* [THE PROBLEM] For this exercise, return only the lines in the records below from the one holding "Buy Professional Credit" through the one holding "Legal Notices", including both, exactly as they appear and without pictures.

* [RECORDS FOR PROCESSING]
━━━━━━━━━━━━━━━━━━━━

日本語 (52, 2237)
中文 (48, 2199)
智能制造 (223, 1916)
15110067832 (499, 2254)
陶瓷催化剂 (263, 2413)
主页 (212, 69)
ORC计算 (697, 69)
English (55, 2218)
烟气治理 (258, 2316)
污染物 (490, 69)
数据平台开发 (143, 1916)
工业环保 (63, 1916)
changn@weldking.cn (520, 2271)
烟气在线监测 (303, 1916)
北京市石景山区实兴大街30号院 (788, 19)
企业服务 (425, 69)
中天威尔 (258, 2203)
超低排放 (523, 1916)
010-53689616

━━━━━━━━━━━━━━━━━━━━

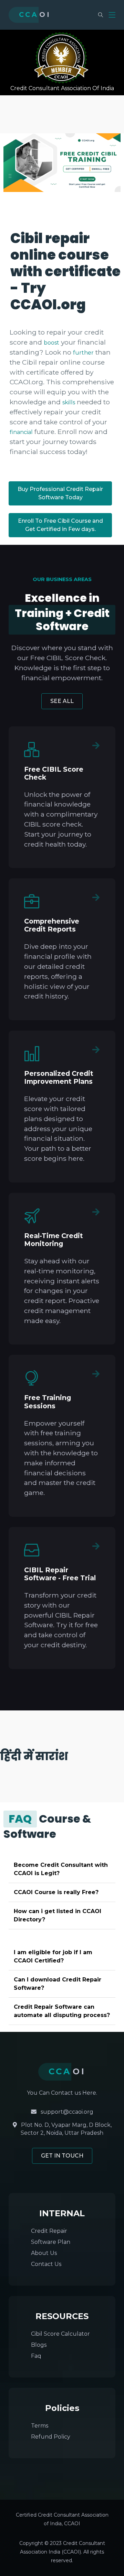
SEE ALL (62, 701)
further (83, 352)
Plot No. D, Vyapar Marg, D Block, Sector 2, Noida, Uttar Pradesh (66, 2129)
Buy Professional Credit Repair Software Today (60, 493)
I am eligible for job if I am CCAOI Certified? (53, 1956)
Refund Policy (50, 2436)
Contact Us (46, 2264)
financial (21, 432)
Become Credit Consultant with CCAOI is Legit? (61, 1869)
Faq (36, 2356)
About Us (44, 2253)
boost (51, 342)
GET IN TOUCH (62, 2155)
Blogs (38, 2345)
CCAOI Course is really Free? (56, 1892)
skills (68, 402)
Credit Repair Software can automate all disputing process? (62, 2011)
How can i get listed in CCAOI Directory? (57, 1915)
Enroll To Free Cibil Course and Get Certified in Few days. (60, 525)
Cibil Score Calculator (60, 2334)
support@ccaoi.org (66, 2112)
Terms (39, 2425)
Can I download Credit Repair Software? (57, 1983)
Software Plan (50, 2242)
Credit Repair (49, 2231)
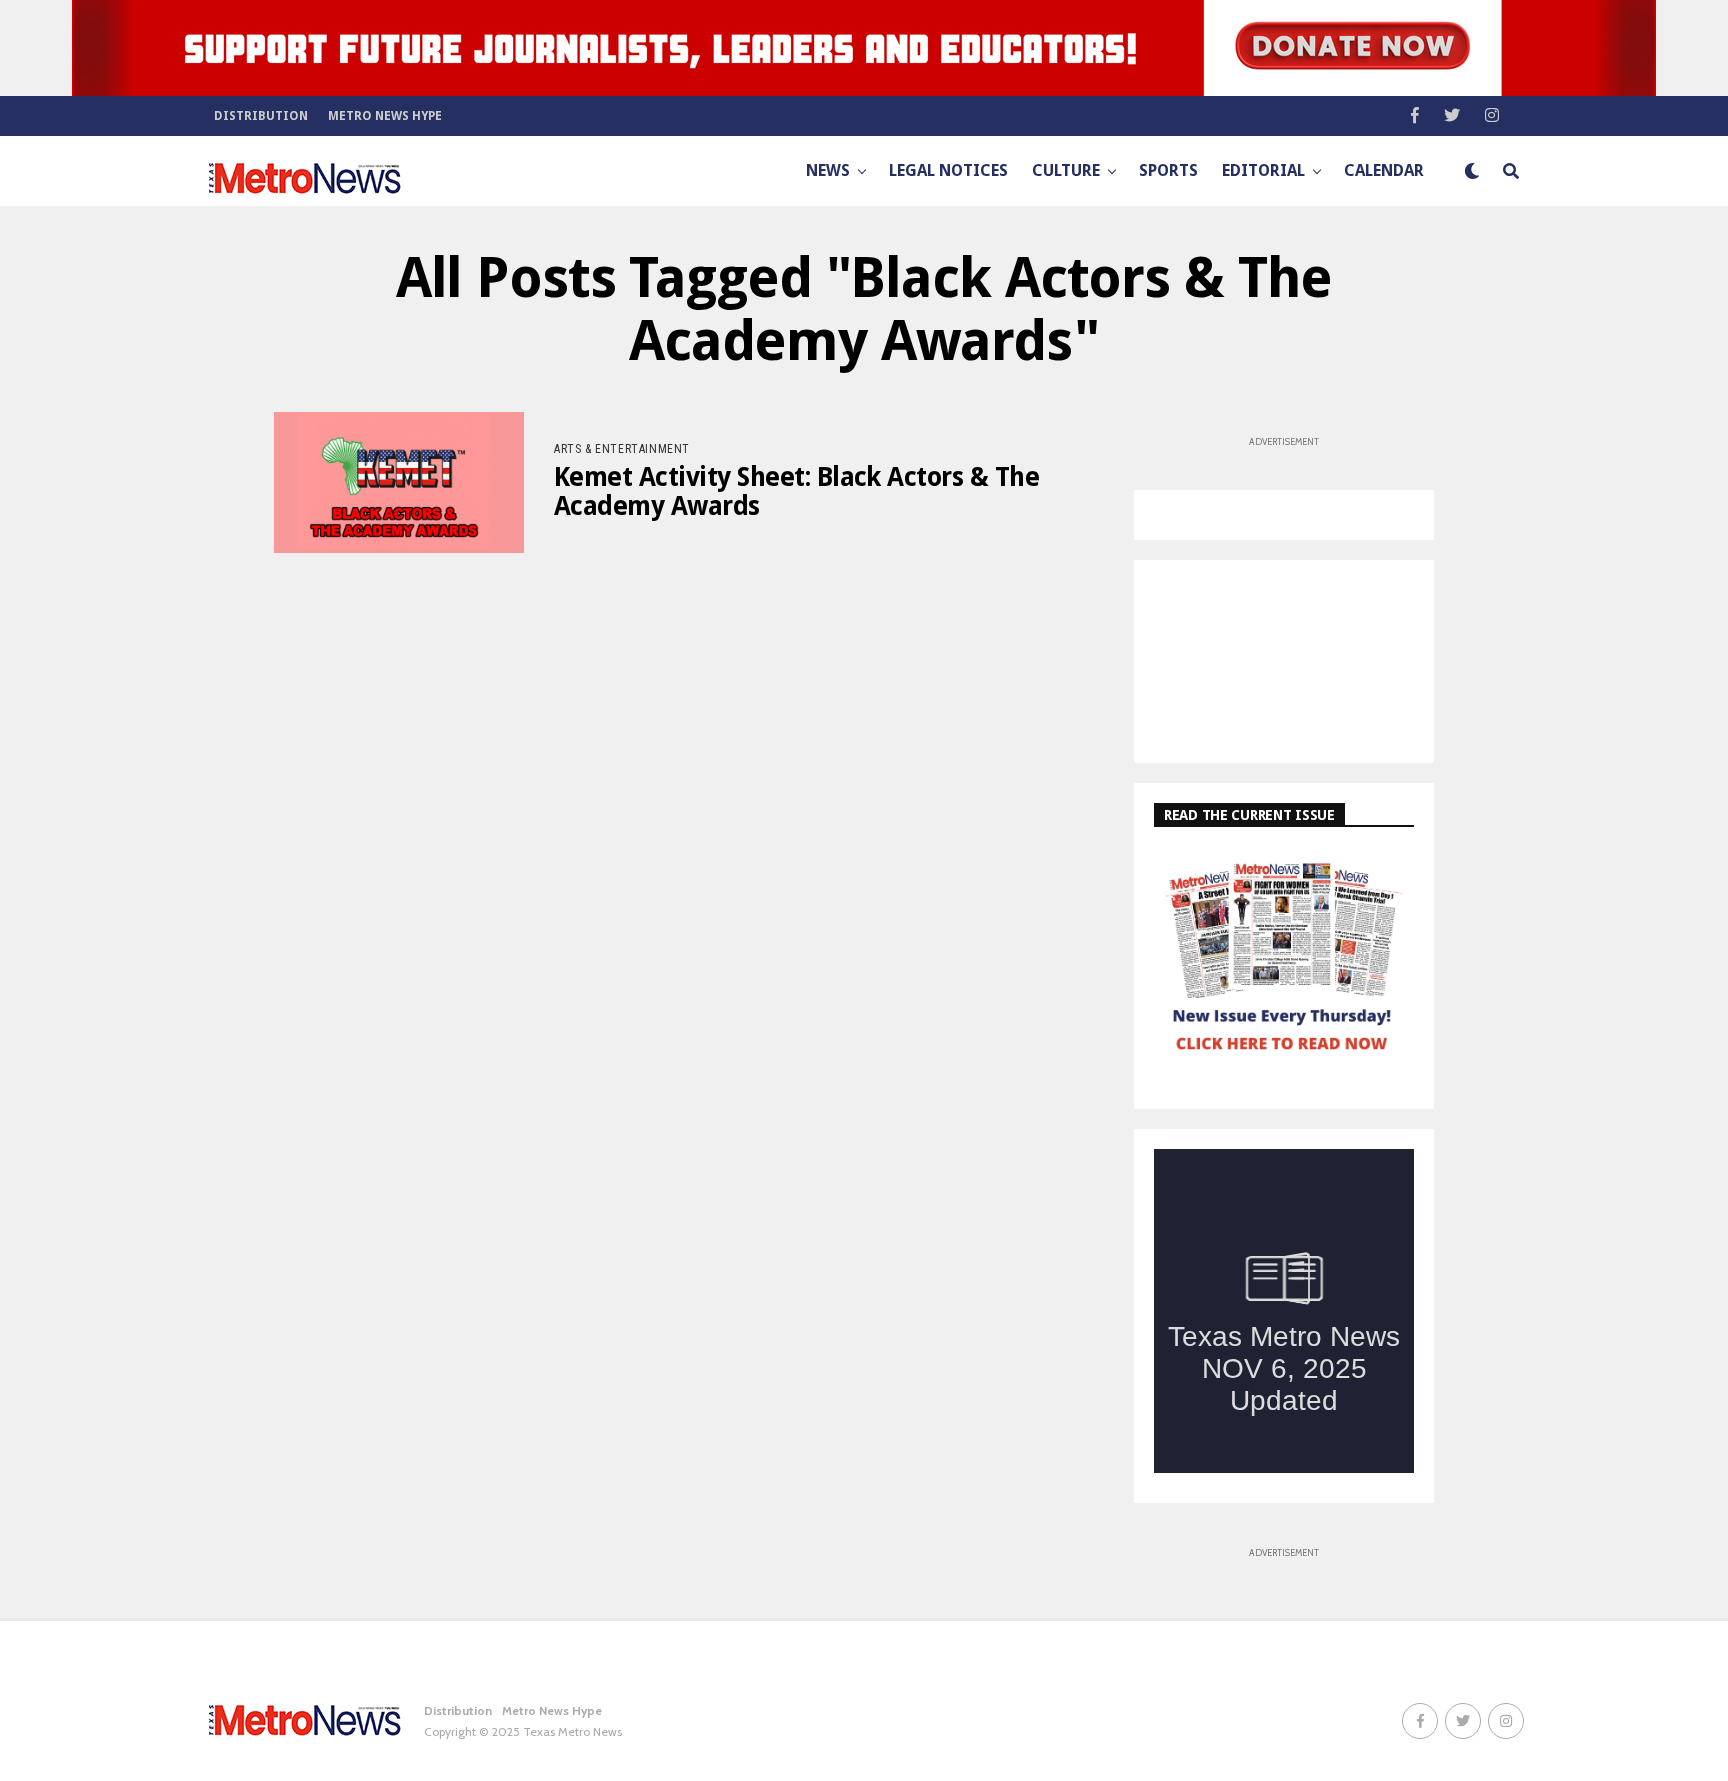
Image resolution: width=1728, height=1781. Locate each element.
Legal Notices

━━━━━━━━━━━━━━━━━━━━

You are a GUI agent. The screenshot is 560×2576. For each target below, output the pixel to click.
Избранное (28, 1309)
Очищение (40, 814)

━━━━━━━━━━━━━━━━━━━━

* [TASK ANSWER]
Buy Professional Credit Repair Software Today (60, 493)
I am eligible for job if I am CCAOI Certified? (53, 1956)
Refund Policy (50, 2436)
Contact Us (46, 2264)
financial (21, 432)
Become Credit Consultant with CCAOI is Legit? (61, 1869)
Faq (36, 2356)
About Us (44, 2253)
boost (51, 342)
GET IN TOUCH (62, 2155)
Blogs (38, 2345)
CCAOI Course is really Free? (56, 1892)
skills (68, 402)
Credit Repair Software can automate all disputing process? (62, 2011)
How can i get listed in CCAOI Directory? (57, 1915)
Enroll To Free Cibil Course and Get Certified in Few days. (60, 525)
Cibil Score Calculator (60, 2334)
support@ccaoi.org (66, 2112)
Terms (39, 2425)
Can I download Credit Repair Software? (57, 1983)
Software Plan (50, 2242)
Credit Repair (49, 2231)
Image resolution: width=1728, height=1781. Locate each element.
Legal Notices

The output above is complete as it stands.